■ MATERIAL
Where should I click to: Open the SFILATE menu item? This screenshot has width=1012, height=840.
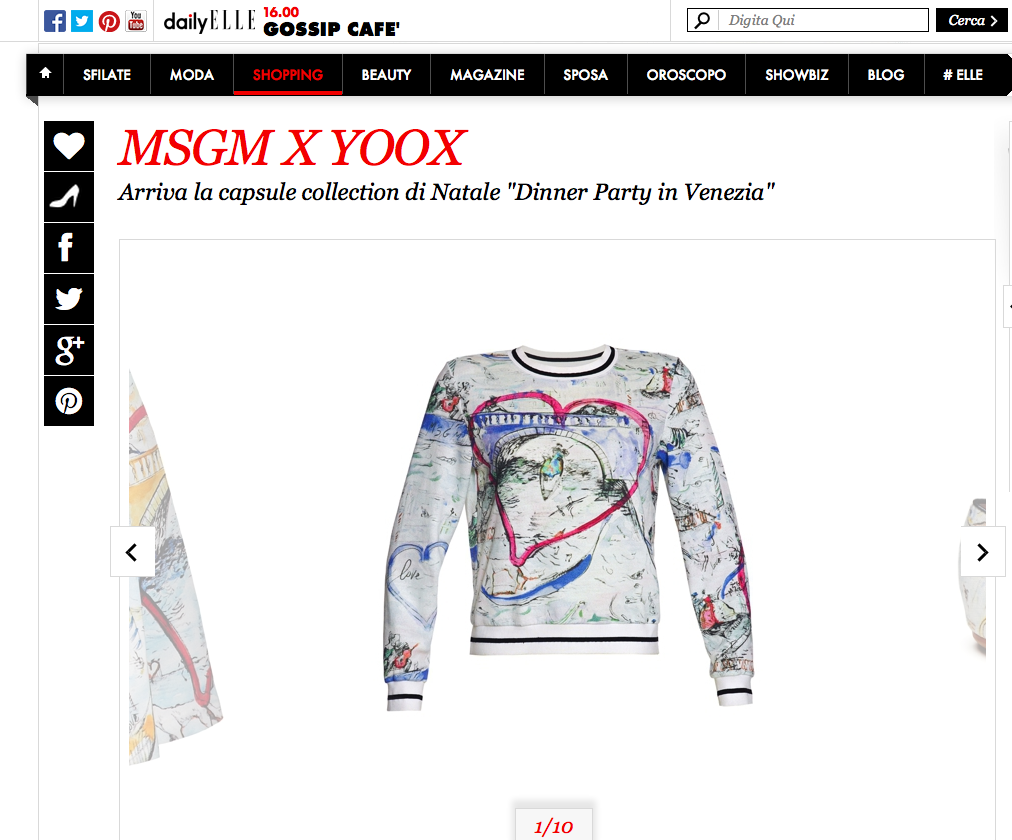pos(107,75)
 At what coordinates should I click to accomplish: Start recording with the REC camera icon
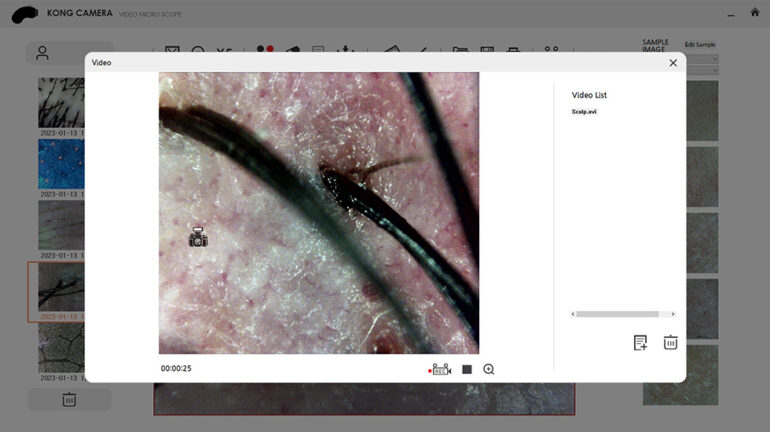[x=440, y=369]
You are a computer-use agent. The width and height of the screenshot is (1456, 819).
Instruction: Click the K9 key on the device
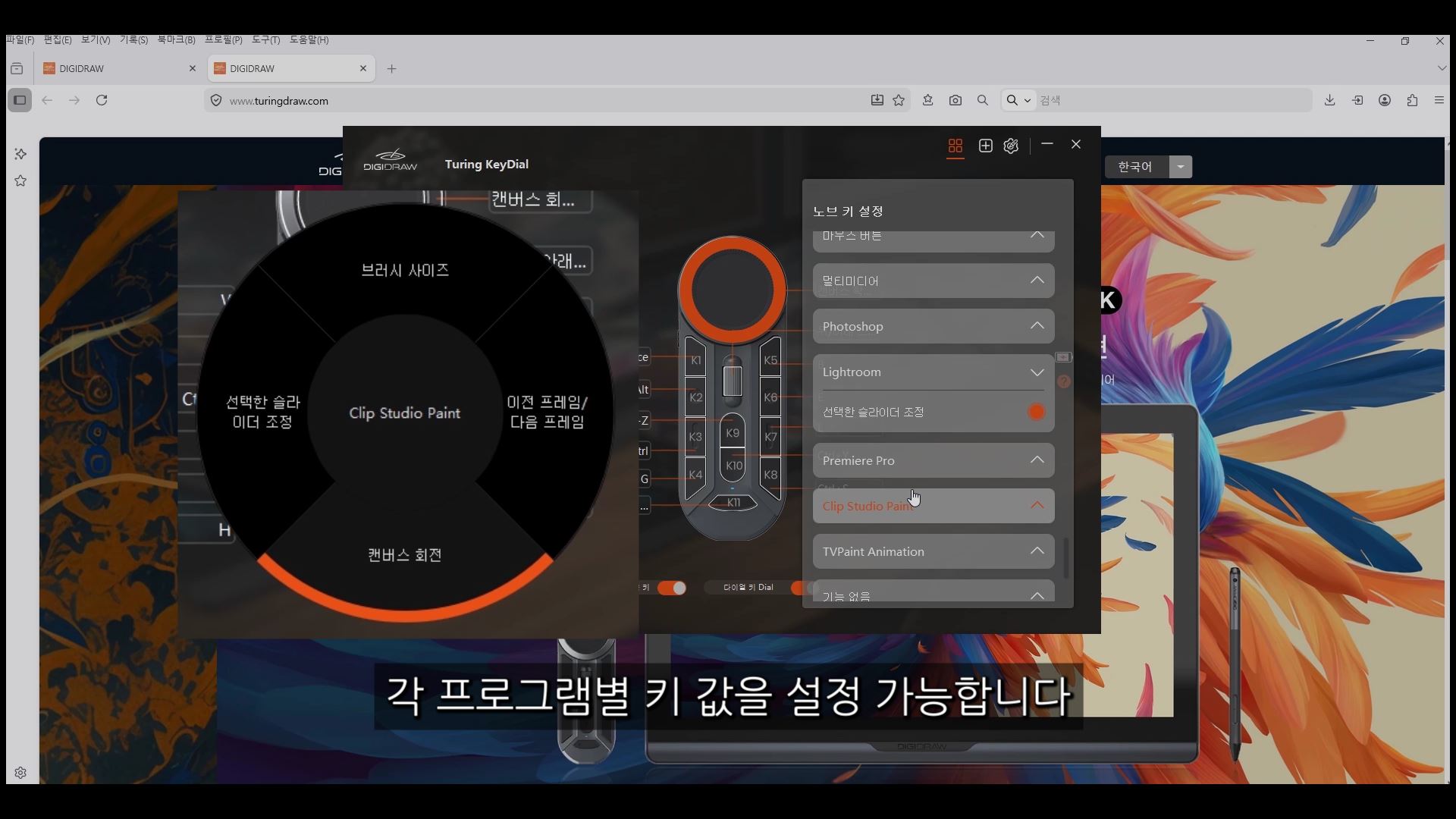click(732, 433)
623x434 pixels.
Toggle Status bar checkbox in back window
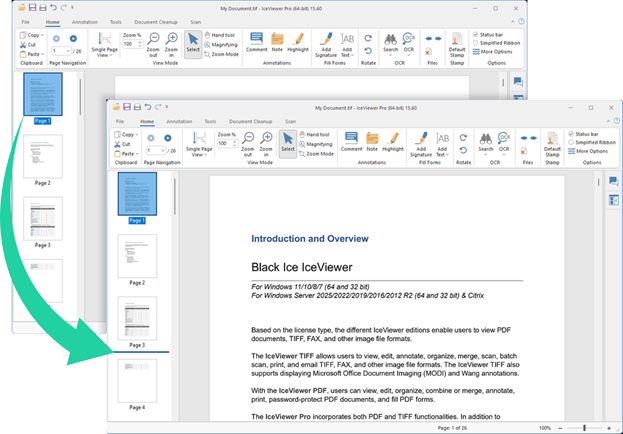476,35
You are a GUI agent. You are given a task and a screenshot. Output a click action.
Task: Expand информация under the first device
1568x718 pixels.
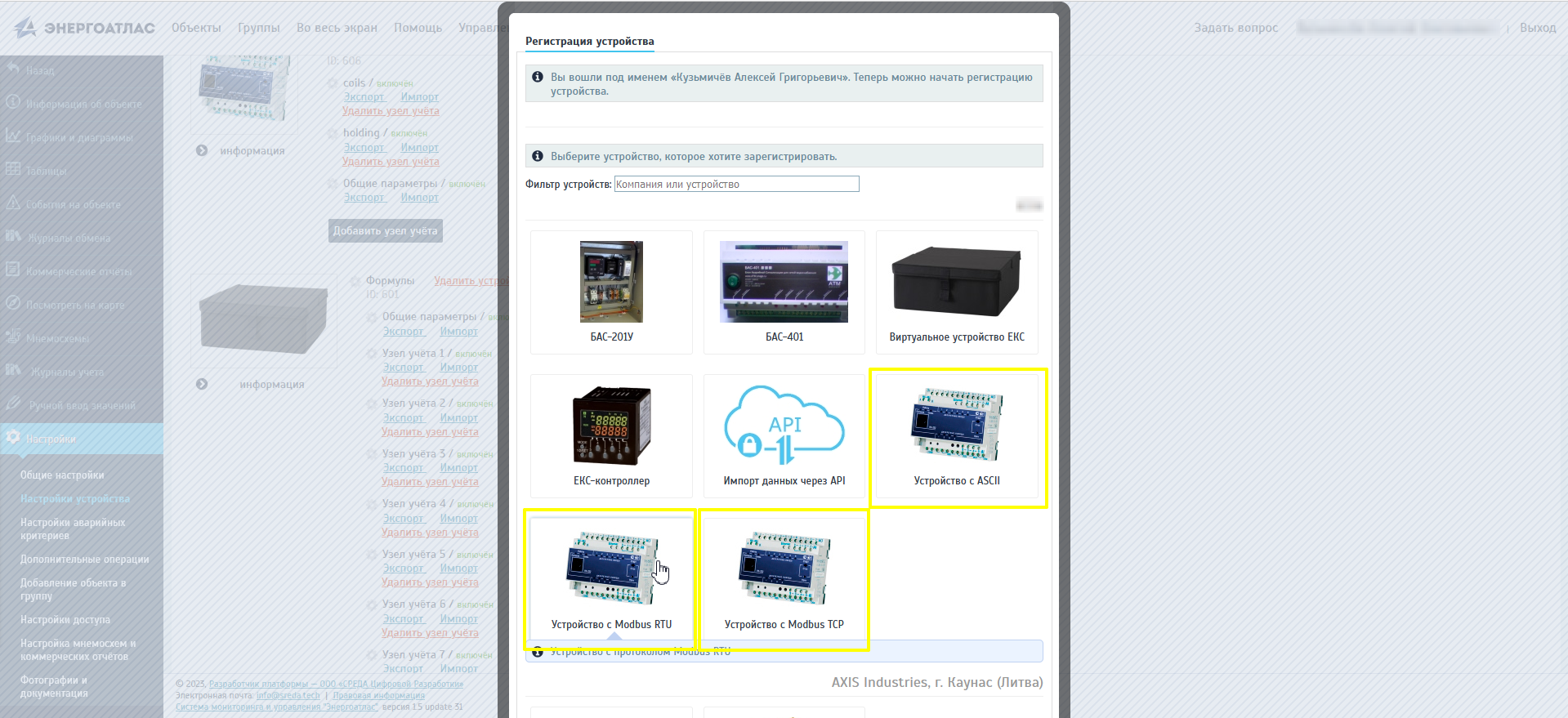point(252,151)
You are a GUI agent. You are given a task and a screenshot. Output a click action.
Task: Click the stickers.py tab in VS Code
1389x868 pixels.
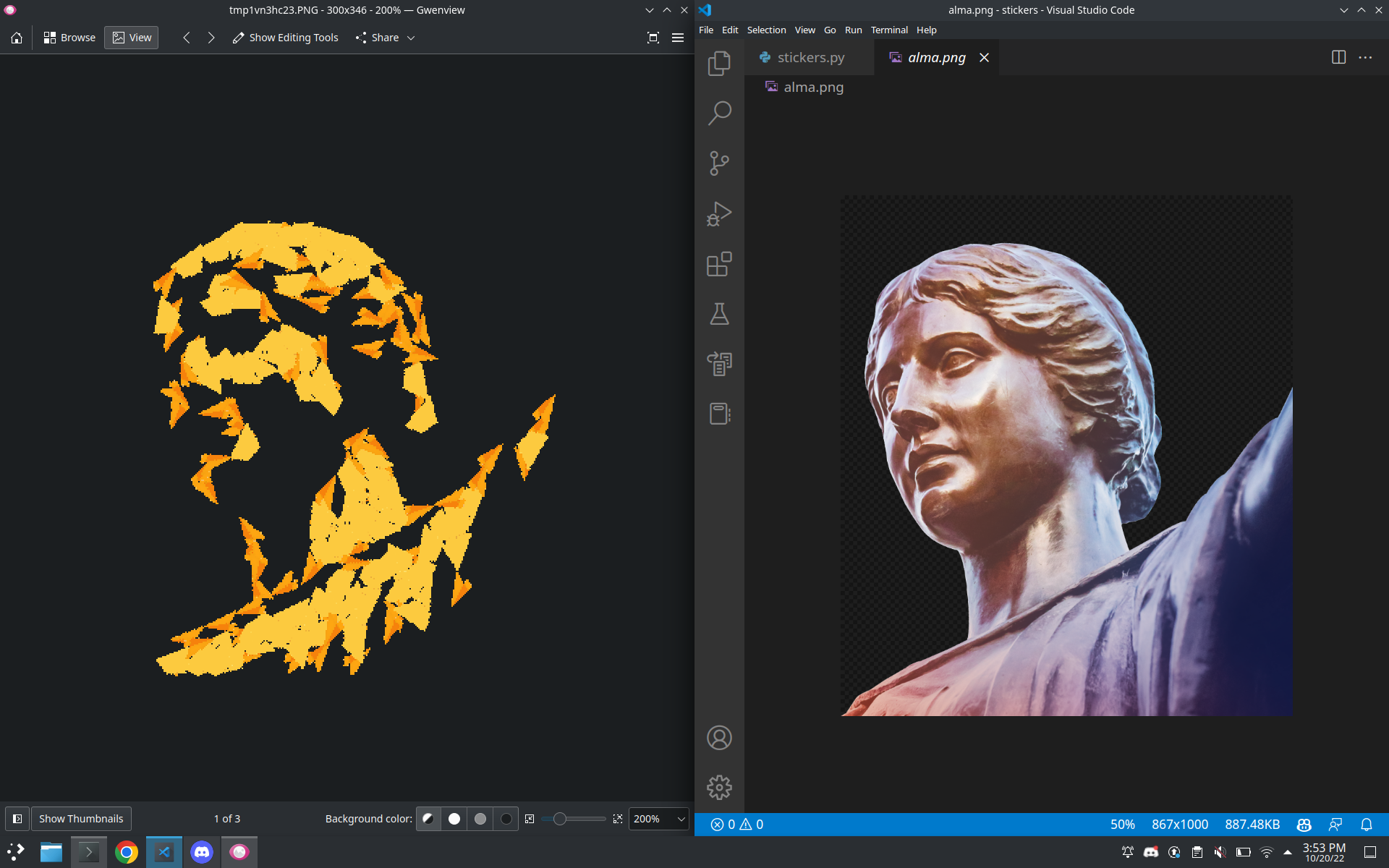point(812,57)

■ PROBLEM DESCRIPTION
Print all of the data above verbatim, line for line, but leave out the pictures.

■ OUTPUT BELOW
Where should I click to: Open the SFILATE menu item? This screenshot has width=1012, height=840.
pos(107,75)
 At what coordinates should I click to accomplish: Start recording with the REC camera icon
[x=440, y=369]
You are a computer-use agent. The width and height of the screenshot is (1456, 819).
Instruction: Click the K9 key on the device
click(732, 433)
623x434 pixels.
Toggle Status bar checkbox in back window
476,35
You are a GUI agent. You are given a task and a screenshot. Output a click action.
Task: Expand информация under the first device
1568x718 pixels.
point(252,151)
You are a GUI agent. You are given a task and a screenshot. Output a click action.
Task: Click the stickers.py tab in VS Code
1389x868 pixels.
point(812,57)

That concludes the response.